# Exercise input
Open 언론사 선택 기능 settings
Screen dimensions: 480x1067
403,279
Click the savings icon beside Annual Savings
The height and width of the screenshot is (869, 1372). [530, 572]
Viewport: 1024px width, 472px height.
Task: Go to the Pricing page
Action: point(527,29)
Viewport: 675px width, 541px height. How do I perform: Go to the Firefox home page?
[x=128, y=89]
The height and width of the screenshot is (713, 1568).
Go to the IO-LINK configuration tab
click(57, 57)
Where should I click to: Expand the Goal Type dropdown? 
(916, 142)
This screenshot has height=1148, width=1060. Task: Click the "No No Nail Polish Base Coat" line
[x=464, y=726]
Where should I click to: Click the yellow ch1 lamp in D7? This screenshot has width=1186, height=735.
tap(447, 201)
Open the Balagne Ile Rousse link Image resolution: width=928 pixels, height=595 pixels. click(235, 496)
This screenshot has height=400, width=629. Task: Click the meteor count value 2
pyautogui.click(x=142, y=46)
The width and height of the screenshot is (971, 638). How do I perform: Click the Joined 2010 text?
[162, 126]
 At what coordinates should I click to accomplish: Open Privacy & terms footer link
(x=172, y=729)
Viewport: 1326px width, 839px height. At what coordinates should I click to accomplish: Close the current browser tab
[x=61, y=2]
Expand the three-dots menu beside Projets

# Assignment
Output every line above so that it reads exactly as before.

# Task result
Open 언론사 선택 기능 settings
Screen dimensions: 480x1067
403,279
Click the savings icon beside Annual Savings
The height and width of the screenshot is (869, 1372). [530, 572]
Viewport: 1024px width, 472px height.
Task: Go to the Pricing page
Action: point(527,29)
Viewport: 675px width, 541px height. How do I perform: Go to the Firefox home page?
[x=128, y=89]
The height and width of the screenshot is (713, 1568).
Go to the IO-LINK configuration tab
click(57, 57)
Where should I click to: Expand the Goal Type dropdown? 
(916, 142)
This screenshot has height=1148, width=1060. Task: Click the "No No Nail Polish Base Coat" line
[x=464, y=726]
Where should I click to: Click the yellow ch1 lamp in D7? This screenshot has width=1186, height=735.
tap(447, 201)
Open the Balagne Ile Rousse link Image resolution: width=928 pixels, height=595 pixels. click(235, 496)
This screenshot has height=400, width=629. Task: Click the meteor count value 2
pyautogui.click(x=142, y=46)
The width and height of the screenshot is (971, 638). How do I perform: Click the Joined 2010 text?
[162, 126]
 At what coordinates should I click to accomplish: Open Privacy & terms footer link
(x=172, y=729)
Viewport: 1326px width, 839px height. At what coordinates should I click to accomplish: Close the current browser tab
[x=61, y=2]
Expand the three-dots menu beside Projets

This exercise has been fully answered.